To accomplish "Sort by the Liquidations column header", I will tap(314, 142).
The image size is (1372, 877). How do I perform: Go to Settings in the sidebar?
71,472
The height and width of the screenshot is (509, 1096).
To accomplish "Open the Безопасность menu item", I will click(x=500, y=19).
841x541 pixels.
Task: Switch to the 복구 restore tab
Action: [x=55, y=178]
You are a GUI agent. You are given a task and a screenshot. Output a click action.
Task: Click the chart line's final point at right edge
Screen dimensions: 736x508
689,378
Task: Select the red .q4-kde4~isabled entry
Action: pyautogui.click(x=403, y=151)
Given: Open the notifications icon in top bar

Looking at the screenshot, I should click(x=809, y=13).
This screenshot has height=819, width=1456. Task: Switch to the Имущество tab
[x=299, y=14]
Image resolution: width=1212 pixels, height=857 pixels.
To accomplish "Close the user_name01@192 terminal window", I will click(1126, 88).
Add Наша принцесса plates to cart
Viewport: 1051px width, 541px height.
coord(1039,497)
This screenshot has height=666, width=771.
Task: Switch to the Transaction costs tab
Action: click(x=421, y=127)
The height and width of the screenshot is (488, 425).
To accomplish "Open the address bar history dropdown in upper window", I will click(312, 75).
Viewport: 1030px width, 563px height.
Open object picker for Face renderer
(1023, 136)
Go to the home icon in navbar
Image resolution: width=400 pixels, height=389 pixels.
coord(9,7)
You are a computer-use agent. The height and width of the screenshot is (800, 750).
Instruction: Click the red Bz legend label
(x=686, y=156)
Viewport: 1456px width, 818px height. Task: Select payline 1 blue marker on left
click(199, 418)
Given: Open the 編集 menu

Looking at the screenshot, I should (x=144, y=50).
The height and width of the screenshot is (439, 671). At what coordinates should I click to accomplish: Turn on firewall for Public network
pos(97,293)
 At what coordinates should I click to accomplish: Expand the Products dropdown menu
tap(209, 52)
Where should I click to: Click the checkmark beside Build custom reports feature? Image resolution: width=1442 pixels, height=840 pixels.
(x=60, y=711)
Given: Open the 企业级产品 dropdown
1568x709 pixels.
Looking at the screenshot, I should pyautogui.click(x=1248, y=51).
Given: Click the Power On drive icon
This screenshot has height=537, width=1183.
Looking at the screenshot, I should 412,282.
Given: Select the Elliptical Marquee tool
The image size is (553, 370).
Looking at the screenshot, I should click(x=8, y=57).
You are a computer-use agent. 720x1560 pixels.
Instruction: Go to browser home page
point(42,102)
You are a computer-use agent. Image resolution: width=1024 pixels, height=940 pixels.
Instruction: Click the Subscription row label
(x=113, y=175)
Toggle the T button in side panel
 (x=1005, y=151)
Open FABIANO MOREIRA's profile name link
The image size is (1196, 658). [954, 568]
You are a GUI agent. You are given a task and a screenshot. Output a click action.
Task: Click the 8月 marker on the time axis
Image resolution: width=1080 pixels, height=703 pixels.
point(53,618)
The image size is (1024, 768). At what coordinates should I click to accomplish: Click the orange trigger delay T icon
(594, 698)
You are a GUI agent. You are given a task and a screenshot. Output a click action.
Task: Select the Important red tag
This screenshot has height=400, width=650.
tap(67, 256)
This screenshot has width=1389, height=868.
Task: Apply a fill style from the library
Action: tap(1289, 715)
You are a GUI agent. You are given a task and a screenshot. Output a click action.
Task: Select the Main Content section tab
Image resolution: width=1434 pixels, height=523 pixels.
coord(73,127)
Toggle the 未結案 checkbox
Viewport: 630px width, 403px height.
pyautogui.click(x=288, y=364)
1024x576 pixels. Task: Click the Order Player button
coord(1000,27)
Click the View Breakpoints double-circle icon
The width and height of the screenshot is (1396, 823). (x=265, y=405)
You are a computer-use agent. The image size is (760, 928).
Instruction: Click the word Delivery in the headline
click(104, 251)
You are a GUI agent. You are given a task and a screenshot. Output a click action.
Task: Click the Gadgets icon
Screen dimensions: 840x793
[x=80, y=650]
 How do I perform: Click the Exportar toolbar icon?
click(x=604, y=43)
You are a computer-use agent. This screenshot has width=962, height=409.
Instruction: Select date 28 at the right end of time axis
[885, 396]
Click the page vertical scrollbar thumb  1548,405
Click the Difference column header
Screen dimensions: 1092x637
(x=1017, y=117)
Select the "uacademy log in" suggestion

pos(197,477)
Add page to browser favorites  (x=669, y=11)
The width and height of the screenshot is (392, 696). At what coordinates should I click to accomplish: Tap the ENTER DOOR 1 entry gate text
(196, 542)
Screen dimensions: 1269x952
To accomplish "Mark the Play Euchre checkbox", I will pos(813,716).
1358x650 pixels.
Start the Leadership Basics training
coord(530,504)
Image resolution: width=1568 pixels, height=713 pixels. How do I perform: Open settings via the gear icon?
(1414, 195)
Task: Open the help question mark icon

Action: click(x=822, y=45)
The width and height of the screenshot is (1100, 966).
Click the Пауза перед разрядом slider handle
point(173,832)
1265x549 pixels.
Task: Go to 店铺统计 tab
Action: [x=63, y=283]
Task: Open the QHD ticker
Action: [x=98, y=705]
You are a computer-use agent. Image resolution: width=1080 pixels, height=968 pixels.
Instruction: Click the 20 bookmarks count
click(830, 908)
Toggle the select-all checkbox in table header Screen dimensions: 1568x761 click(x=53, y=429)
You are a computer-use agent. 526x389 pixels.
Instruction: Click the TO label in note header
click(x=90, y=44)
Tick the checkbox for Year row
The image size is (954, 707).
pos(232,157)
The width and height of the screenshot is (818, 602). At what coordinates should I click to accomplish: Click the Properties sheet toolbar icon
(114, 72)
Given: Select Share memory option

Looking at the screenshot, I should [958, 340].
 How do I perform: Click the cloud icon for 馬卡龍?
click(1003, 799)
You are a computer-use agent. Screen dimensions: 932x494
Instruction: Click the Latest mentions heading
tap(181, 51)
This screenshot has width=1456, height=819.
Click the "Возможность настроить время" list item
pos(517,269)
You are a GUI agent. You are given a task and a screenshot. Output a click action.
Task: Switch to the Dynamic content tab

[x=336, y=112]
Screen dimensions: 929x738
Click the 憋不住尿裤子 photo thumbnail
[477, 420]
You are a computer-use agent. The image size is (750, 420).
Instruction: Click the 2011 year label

**REQUIREMENT**
Please copy the material above without changing a single word.

**SOLUTION**
To accomplish "Sort by the Liquidations column header", I will tap(314, 142).
The image size is (1372, 877). How do I perform: Go to Settings in the sidebar?
71,472
The height and width of the screenshot is (509, 1096).
To accomplish "Open the Безопасность menu item", I will click(x=500, y=19).
841x541 pixels.
Task: Switch to the 복구 restore tab
Action: [x=55, y=178]
You are a GUI agent. You are given a task and a screenshot. Output a click action.
Task: Click the chart line's final point at right edge
Screen dimensions: 736x508
689,378
Task: Select the red .q4-kde4~isabled entry
Action: pyautogui.click(x=403, y=151)
Given: Open the notifications icon in top bar

Looking at the screenshot, I should click(x=809, y=13).
This screenshot has height=819, width=1456. Task: Switch to the Имущество tab
[x=299, y=14]
Image resolution: width=1212 pixels, height=857 pixels.
To accomplish "Close the user_name01@192 terminal window", I will click(1126, 88).
Add Наша принцесса plates to cart
Viewport: 1051px width, 541px height.
coord(1039,497)
This screenshot has height=666, width=771.
Task: Switch to the Transaction costs tab
Action: click(x=421, y=127)
The height and width of the screenshot is (488, 425).
To accomplish "Open the address bar history dropdown in upper window", I will click(312, 75).
Viewport: 1030px width, 563px height.
Open object picker for Face renderer
(1023, 136)
Go to the home icon in navbar
Image resolution: width=400 pixels, height=389 pixels.
coord(9,7)
You are a computer-use agent. The height and width of the screenshot is (800, 750).
Instruction: Click the red Bz legend label
(x=686, y=156)
Viewport: 1456px width, 818px height. Task: Select payline 1 blue marker on left
click(199, 418)
Given: Open the 編集 menu

Looking at the screenshot, I should (x=144, y=50).
The height and width of the screenshot is (439, 671). At what coordinates should I click to accomplish: Turn on firewall for Public network
pos(97,293)
 At what coordinates should I click to accomplish: Expand the Products dropdown menu
tap(209, 52)
Where should I click to: Click the checkmark beside Build custom reports feature? Image resolution: width=1442 pixels, height=840 pixels.
(x=60, y=711)
Given: Open the 企业级产品 dropdown
1568x709 pixels.
Looking at the screenshot, I should pyautogui.click(x=1248, y=51).
Given: Click the Power On drive icon
This screenshot has height=537, width=1183.
Looking at the screenshot, I should 412,282.
Given: Select the Elliptical Marquee tool
The image size is (553, 370).
Looking at the screenshot, I should click(x=8, y=57).
You are a computer-use agent. 720x1560 pixels.
Instruction: Go to browser home page
point(42,102)
You are a computer-use agent. Image resolution: width=1024 pixels, height=940 pixels.
Instruction: Click the Subscription row label
(x=113, y=175)
Toggle the T button in side panel
 (x=1005, y=151)
Open FABIANO MOREIRA's profile name link
The image size is (1196, 658). [954, 568]
You are a GUI agent. You are given a task and a screenshot. Output a click action.
Task: Click the 8月 marker on the time axis
Image resolution: width=1080 pixels, height=703 pixels.
point(53,618)
The image size is (1024, 768). At what coordinates should I click to accomplish: Click the orange trigger delay T icon
(594, 698)
You are a GUI agent. You are given a task and a screenshot. Output a click action.
Task: Select the Important red tag
This screenshot has height=400, width=650.
tap(67, 256)
This screenshot has width=1389, height=868.
Task: Apply a fill style from the library
Action: tap(1289, 715)
You are a GUI agent. You are given a task and a screenshot. Output a click action.
Task: Select the Main Content section tab
Image resolution: width=1434 pixels, height=523 pixels.
coord(73,127)
Toggle the 未結案 checkbox
Viewport: 630px width, 403px height.
pyautogui.click(x=288, y=364)
1024x576 pixels. Task: Click the Order Player button
coord(1000,27)
Click the View Breakpoints double-circle icon
The width and height of the screenshot is (1396, 823). (x=265, y=405)
You are a computer-use agent. The image size is (760, 928).
Instruction: Click the word Delivery in the headline
click(104, 251)
You are a GUI agent. You are given a task and a screenshot. Output a click action.
Task: Click the Gadgets icon
Screen dimensions: 840x793
[x=80, y=650]
 How do I perform: Click the Exportar toolbar icon?
click(x=604, y=43)
You are a computer-use agent. This screenshot has width=962, height=409.
Instruction: Select date 28 at the right end of time axis
[885, 396]
Click the page vertical scrollbar thumb  1548,405
Click the Difference column header
Screen dimensions: 1092x637
(x=1017, y=117)
Select the "uacademy log in" suggestion

pos(197,477)
Add page to browser favorites  (x=669, y=11)
The width and height of the screenshot is (392, 696). At what coordinates should I click to accomplish: Tap the ENTER DOOR 1 entry gate text
(196, 542)
Screen dimensions: 1269x952
To accomplish "Mark the Play Euchre checkbox", I will pos(813,716).
1358x650 pixels.
Start the Leadership Basics training
coord(530,504)
Image resolution: width=1568 pixels, height=713 pixels. How do I perform: Open settings via the gear icon?
(1414, 195)
Task: Open the help question mark icon

Action: click(x=822, y=45)
The width and height of the screenshot is (1100, 966).
Click the Пауза перед разрядом slider handle
point(173,832)
1265x549 pixels.
Task: Go to 店铺统计 tab
Action: [x=63, y=283]
Task: Open the QHD ticker
Action: [x=98, y=705]
You are a computer-use agent. Image resolution: width=1080 pixels, height=968 pixels.
Instruction: Click the 20 bookmarks count
click(830, 908)
Toggle the select-all checkbox in table header Screen dimensions: 1568x761 click(x=53, y=429)
You are a computer-use agent. 526x389 pixels.
Instruction: Click the TO label in note header
click(x=90, y=44)
Tick the checkbox for Year row
The image size is (954, 707).
pos(232,157)
The width and height of the screenshot is (818, 602). At what coordinates should I click to accomplish: Click the Properties sheet toolbar icon
(114, 72)
Given: Select Share memory option

Looking at the screenshot, I should [958, 340].
 How do I perform: Click the cloud icon for 馬卡龍?
click(1003, 799)
You are a computer-use agent. Screen dimensions: 932x494
Instruction: Click the Latest mentions heading
tap(181, 51)
This screenshot has width=1456, height=819.
Click the "Возможность настроить время" list item
pos(517,269)
You are a GUI agent. You are given a task and a screenshot. Output a click action.
Task: Switch to the Dynamic content tab

[x=336, y=112]
Screen dimensions: 929x738
Click the 憋不住尿裤子 photo thumbnail
[477, 420]
You are a computer-use agent. The image size is (750, 420).
Instruction: Click the 2011 year label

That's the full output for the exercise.